Question

If the mean and varian of a binomial variable $X$ are 2 and 1 respectively, then $P(X>1) = $

• A. $\frac{11}{32}$
• B. $\frac{1}{8}$
• C. $\frac{11}{12}$
• D. $\frac{11}{16}$

Hint:

Binomial Setup from Moments. Use $np$ and $np(1-p)$ to find $n$ and $p$ when given mean and variance.

Answer 1

The Correct Option is D

We know for a binomial distribution $X \sim B(n, p)$: \[ np = 2, \quad np(1 - p) = 1 \Rightarrow p = \frac{2}{n} \] Substitute into variance: \[ np(1-p) = 2(1 - \frac{2}{n}) = 1 \Rightarrow \frac{4}{n} = 1 \Rightarrow n = 4, \; p = \frac{1}{2} \] So, $X \sim B(4, \frac{1}{2})$. \[ P(X>1) = 1 - P(X \leq 1) = 1 - [P(0) + P(1)] \] Using binomial formula: \[ P(0) = \binom{4}{0}\left(\frac{1}{2}\right)^4 = \frac{1}{16}, \quad P(1) = \binom{4}{1}\left(\frac{1}{2}\right)^4 = \frac{4}{16} \] \[ P(X>1) = 1 - (\frac{1}{16} + \frac{4}{16}) = \frac{11}{16} \]

Answer 2

Step 1: Understand the problem
We have a binomial random variable \(X\) with mean \(\mu = 2\) and variance \(\sigma^2 = 1\). We need to find \(P(X > 1)\).

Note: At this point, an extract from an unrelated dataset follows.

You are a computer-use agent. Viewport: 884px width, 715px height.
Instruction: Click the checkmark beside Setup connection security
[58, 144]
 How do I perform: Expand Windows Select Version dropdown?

Step 2: Use properties of binomial distribution
For a binomial variable with parameters \(n\) and \(p\):
\[ \mu = np = 2, \quad \sigma^2 = np(1-p) = 1 \]

Step 3: Find \(n\) and \(p\)
From the mean: \(np = 2\)
From the variance: \(np(1-p) = 1\)
Divide variance by mean:
\[ \frac{np(1-p)}{np} = 1 - p = \frac{1}{2} \implies p = \frac{1}{2} \]
Using \(p = \frac{1}{2}\) in mean:
\[ n \times \frac{1}{2} = 2 \implies n = 4 \]

Step 4: Write the probability expression
We want \(P(X > 1) = 1 - P(X \leq 1) = 1 - [P(X=0) + P(X=1)]\).

Step 5: Calculate \(P(X=0)\) and \(P(X=1)\)
Using binomial formula:
\[ P(X=k) = \binom{n}{k} p^k (1-p)^{n-k} \]
Calculate:
\[ P(X=0) = \binom{4}{0} \left(\frac{1}{2}\right)^0 \left(\frac{1}{2}\right)^4 = 1 \times 1 \times \frac{1}{16} = \frac{1}{16} \]
\[ P(X=1) = \binom{4}{1} \left(\frac{1}{2}\right)^1 \left(\frac{1}{2}\right)^3 = 4 \times \frac{1}{2} \times \frac{1}{8} = \frac{4}{16} = \frac{1}{4} \]

Step 6: Calculate \(P(X > 1)\)
\[ P(X > 1) = 1 - \left(\frac{1}{16} + \frac{1}{4}\right) = 1 - \frac{1 + 4}{16} = 1 - \frac{5}{16} = \frac{11}{16} \]

Final answer: \(\displaystyle P(X > 1) = \frac{11}{16}\)